Review: Beetles From The West, Hope Theatre

“Please don’t google that”

Trapped inside a hospital waiting room that doesn’t even have a television in it – only a pile of battered games like Uno and Monopoly – Boyd and Jenny anxiously wait for news of his father. A veteran of Afghanistan, his son angrily tells us he’s a Crystal Palace man, the kind of man who never gets ill, but a severe seizure doesn’t lie and as Henry, his doctor, arrives to take a medical history, it becomes clear that this is a household where the health of both the body and the mind has been neglected.

For it emerges that Boyd’s dad has prostate cancer and so James Hartnell’s Beetles From The West deals with the shattering news that a diagnosis can have on those around the patient. And at its elegiac best, the play delves into the memories of all three characters and dredges up their own experiences with their fathers, reflecting on how that has shaped who they are today. Ed Locke’s striking lighting design pulls us out of Kitty Hinchcliffe’s institutional design with poetic power for these sequences and they’re very well done.

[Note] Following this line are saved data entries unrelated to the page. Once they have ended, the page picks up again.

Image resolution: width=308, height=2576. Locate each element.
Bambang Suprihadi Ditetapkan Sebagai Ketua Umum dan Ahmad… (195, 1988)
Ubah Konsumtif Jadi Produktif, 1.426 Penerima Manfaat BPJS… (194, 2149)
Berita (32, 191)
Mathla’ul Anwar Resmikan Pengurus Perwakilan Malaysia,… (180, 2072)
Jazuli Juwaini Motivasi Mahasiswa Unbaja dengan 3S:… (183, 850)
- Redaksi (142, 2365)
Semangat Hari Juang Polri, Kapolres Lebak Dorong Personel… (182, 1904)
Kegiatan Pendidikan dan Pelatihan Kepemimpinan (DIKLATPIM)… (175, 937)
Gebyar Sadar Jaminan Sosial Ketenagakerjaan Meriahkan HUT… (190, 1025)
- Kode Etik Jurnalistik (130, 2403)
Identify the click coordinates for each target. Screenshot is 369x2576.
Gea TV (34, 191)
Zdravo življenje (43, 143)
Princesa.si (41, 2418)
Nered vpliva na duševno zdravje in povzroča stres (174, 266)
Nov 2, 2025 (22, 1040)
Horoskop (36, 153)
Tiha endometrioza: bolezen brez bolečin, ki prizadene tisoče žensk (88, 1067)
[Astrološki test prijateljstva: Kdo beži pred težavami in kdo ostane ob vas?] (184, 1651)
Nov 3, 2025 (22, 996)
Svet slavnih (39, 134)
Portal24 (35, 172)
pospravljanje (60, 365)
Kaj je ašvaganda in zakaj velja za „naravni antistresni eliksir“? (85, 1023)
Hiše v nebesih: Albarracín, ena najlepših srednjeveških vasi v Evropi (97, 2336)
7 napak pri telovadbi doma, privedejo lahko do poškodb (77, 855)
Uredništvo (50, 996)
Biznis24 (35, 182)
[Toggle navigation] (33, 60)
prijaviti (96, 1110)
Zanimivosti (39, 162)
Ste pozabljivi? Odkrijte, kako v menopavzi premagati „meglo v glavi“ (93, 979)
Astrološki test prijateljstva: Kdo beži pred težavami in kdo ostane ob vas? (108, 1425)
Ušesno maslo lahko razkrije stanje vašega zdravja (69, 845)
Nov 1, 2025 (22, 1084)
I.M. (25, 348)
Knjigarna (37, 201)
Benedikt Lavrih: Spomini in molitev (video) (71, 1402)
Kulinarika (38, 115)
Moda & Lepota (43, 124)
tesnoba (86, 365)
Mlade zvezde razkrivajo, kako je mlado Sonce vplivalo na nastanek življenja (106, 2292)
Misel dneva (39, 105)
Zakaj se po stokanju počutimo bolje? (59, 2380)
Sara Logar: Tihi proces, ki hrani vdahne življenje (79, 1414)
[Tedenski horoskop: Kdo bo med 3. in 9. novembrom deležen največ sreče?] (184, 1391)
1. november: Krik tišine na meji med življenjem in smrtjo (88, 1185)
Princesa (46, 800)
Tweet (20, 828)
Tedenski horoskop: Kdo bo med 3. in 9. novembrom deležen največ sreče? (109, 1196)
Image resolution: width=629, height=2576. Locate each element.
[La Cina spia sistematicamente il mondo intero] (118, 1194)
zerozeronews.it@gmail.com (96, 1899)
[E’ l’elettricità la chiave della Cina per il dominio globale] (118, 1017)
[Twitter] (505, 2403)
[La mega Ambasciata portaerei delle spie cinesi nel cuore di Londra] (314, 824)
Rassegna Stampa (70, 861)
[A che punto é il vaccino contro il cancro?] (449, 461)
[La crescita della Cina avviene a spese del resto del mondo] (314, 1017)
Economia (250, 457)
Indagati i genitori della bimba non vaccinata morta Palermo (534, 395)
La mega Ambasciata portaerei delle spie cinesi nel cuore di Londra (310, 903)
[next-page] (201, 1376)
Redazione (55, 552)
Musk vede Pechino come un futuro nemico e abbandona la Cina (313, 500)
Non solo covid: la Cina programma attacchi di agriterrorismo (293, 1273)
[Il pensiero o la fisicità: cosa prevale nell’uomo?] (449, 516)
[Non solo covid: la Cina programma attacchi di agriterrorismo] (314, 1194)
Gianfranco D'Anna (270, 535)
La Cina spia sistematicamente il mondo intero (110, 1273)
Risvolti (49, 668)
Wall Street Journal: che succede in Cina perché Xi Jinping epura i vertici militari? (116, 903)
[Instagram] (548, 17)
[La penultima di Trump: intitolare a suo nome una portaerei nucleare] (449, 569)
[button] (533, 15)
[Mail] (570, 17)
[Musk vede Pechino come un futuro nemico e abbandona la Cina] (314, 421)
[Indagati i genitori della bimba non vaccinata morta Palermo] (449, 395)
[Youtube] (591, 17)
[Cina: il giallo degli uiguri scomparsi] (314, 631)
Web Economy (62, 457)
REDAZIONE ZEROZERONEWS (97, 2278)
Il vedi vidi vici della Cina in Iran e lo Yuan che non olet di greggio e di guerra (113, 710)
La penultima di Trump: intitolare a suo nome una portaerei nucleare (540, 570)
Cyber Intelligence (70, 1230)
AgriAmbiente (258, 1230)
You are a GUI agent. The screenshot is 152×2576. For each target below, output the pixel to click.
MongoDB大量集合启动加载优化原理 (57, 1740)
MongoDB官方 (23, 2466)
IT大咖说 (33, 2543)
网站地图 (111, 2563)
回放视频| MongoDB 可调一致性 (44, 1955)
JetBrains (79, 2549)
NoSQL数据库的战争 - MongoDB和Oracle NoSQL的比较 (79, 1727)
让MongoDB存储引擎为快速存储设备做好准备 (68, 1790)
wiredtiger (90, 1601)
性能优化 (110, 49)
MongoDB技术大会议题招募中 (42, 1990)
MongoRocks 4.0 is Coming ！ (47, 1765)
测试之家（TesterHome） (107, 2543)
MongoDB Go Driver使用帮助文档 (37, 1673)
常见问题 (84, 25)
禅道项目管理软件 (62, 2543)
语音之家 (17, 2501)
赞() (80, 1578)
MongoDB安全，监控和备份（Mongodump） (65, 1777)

The play also ambitiously reaches for a world of other reference points – the overstretched nature of today’s NHS, the scandal of the junior doctors’ contract struggles, depression in young men, the progression of cancer itself – and here it is slightly less sure-footed. With a running time of just over an hour, there just isn’t the room to explore them all in the depth they deserve. And the initial writing of Boyd and Jenny as obnoxious types who won’t let the doctor finish a sentence and trust googled diagnoses over his own requires time for them to travel a redemptive arc. 

And it is ultimately redemptive. Falling Pennies’ production reminds us that there’s no right way to respond to such news, no one way to deal with cancer. And Hartnell’s writing backs this up with the kind of hyper-real detail that is instantly recognisable – the numbing shock upon receiving bad news that sends the randomest of memories to the fore, the ease with which we slip into describing the “battle” against cancer to disguise its massive complexities, even the way in which the essential truth of your human nature is revealed through how you play board games. 

Stylishly directed by Phil Croft and powerfully acted by Ryan Penny’s Boyd, who clearly prioritises muscle training over mindful thinking, Shian Denovan’s Jenny who slowly comes to realise the gravity of the situation facing the man she loves more as a father than her own, and Chris Machari’s doctor, who – one instance of overstepping boundaries aside – is sympathetically harried.